第六話 筋肉は全てを解決する
あんまなんも考えずにやったんで、おかしいとことかあるかも。指摘してもいいよ。
「もう少しで体力テストだね。加藤君。」
「ん?」
1人で昼ごはんを食べていると、陸人が俺に話しかけてきた。
ていうかなんだ体力テストって。俺が行っていた小学校にはそんなものなかったが……
「その体力テストって何やんの?」
「えぇ!?知らないの?仕方ないな。教えてあげるよ。」
そう言って陸人は解説を始めた。
「体力テストは10点満点の競技が5種目あって、合計50点満点で競う物だよ。競技は50メートル走、立ち幅跳び、ハンドボール投げ、反復横跳び、シャトルランだよ。まあ加藤君は3点取れればいいほうじゃない?」
こいつ……素で言ってるのか?
「あと、同級生に"辻 逞"っていう運動神経が人間離れした人がいるみたい。見てみたいよね〜」
「なんだって?そんなに凄いのか?」
「うん。少なくとも加藤君の10…いや20倍はすごいと思うよ。」
…この言葉が俺の対抗心を燃やした。
(徹底的に潰してやるよ!)
「おい!今日授業終わったら一緒に筋トレだ!」
「え!?なんで僕も!?」
そうして俺は陸人と一緒に辻に勝つため、毎日筋トレやイメトレを欠かさず行った。
◆◇
[体力テスト前日]
俺らは明日の体力テストに向けて体育館にて最後の追い込みをしていた。
「ハァハァハァハァ」
「ハァハァハァハァ」
余計な音は聞こえない。極限の集中力。
聞こえるのは己の心臓の鼓動と呼吸音のみ。
ドンドンドンドンドンドンドンドンドン!!
そんな状態を邪魔するかのように体育館の扉が乱暴に叩かれた。
「うるっせえな!誰だよ!」
そう俺が叫ぶと扉が開けられ、ムキムキの大男が現れた。身長は180cm程だろうか。
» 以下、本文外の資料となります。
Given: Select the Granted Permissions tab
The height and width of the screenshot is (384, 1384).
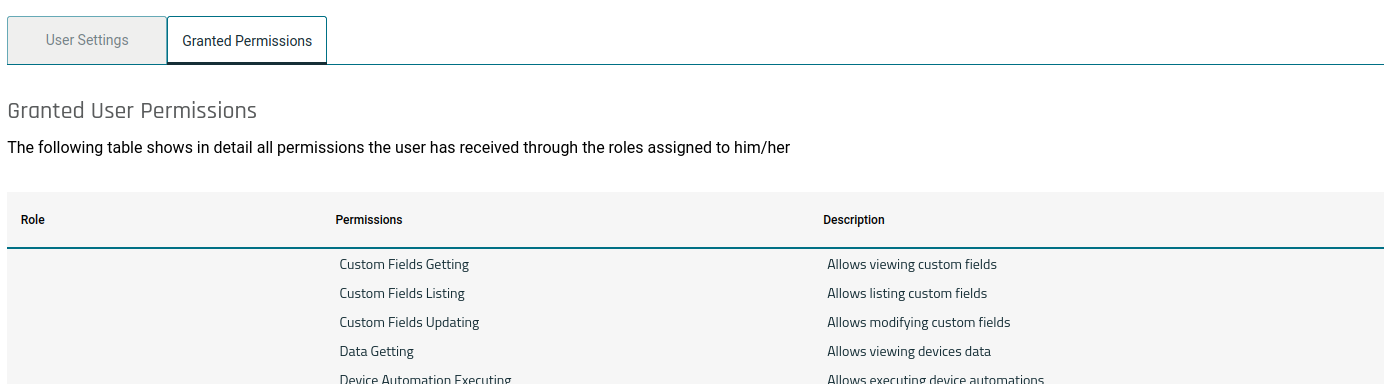Looking at the screenshot, I should pos(247,41).
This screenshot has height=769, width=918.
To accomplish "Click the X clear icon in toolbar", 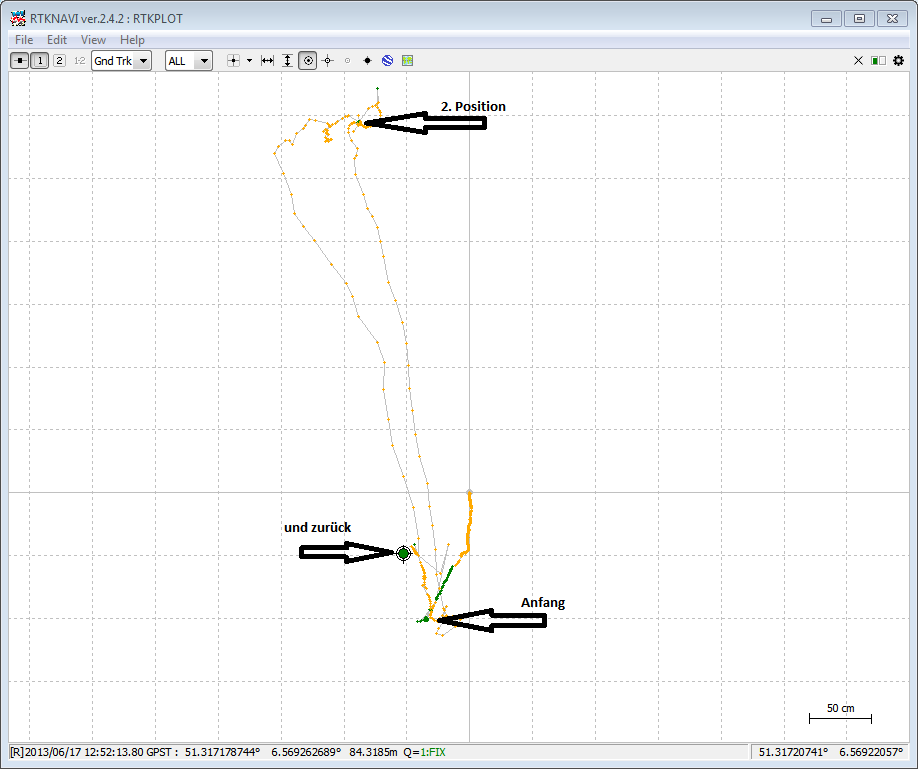I will point(858,61).
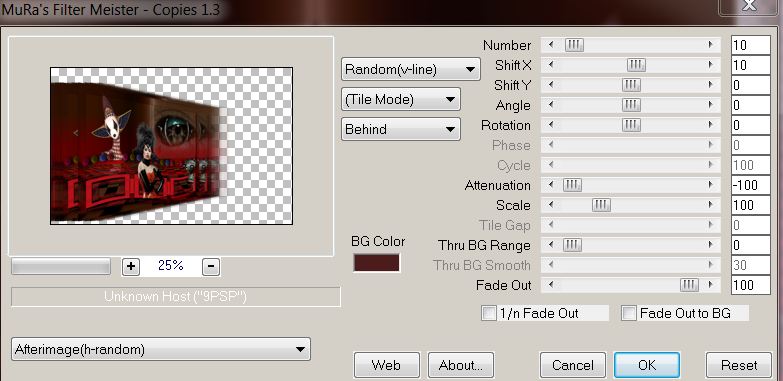This screenshot has width=783, height=381.
Task: Enable the 1/n Fade Out checkbox
Action: point(488,314)
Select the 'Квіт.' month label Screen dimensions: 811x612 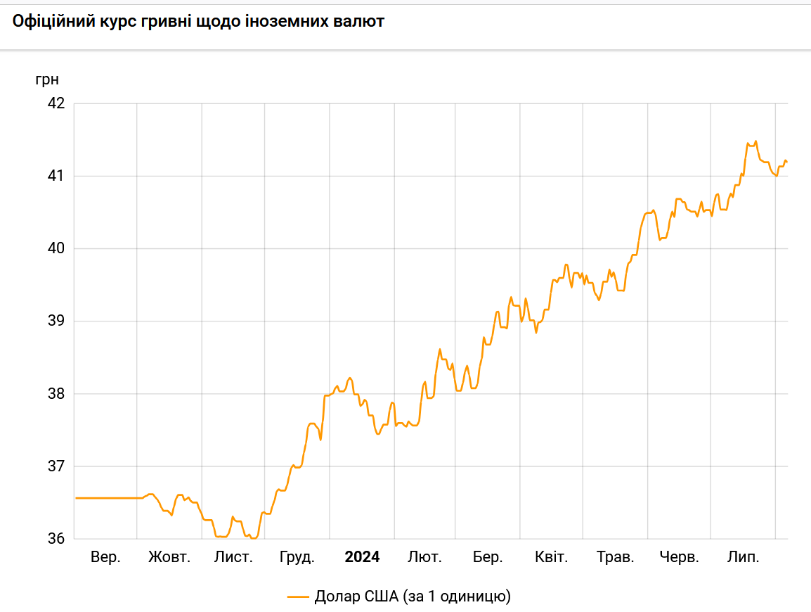(x=551, y=557)
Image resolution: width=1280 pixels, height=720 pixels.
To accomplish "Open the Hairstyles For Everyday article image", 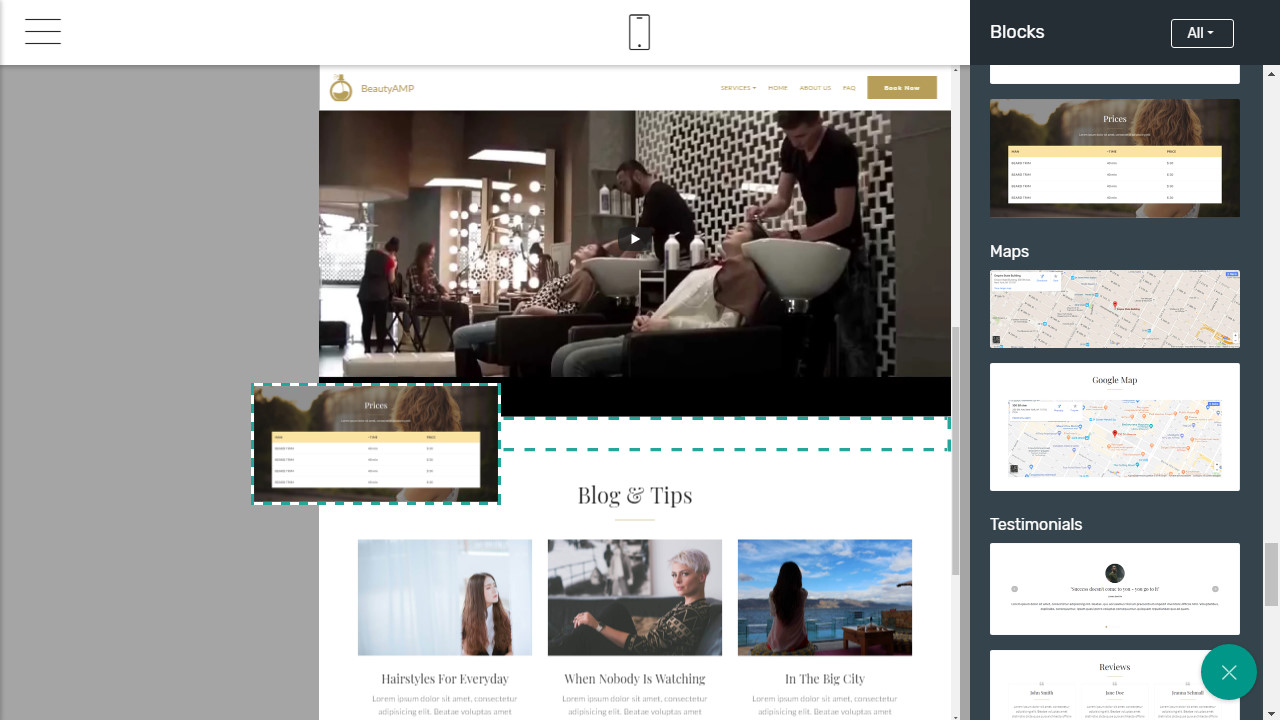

中学1年生の平均を大きく超えている。するとその大男が大きな声で言った。
「ン〜〜〜君かなァ〜?僕に勝とうとしてるって人はァ〜〜無駄だからァ〜やめた方がいいよォ〜〜」
なんだこいつ…初対面で失礼な奴だな。そう俺が思って文句を言おうとした瞬間、
「加藤君。こいつが"辻 逞"だよ。」
陸斗が耳打ちしてきた。
こいつか……確かに素晴らしい肉体をしている。だがな、
「体力テストに必要なのは肉体だけじゃない。
情報網、知能、財力、洞察力、行動力などの全ての力が必要なんだよ。お前はそこを履き違えている。勝つのは俺らだ。」
そう俺が言い放つと、辻は驚いたような顔をして、
「ふぅ〜ん。まァ〜口だけじゃないことをォ 〜
祈るよォ〜」
と言い、すたすたと帰っていった。
残された俺らは、
「「やるか……」」
勝利のためにふたたび筋トレを始めた。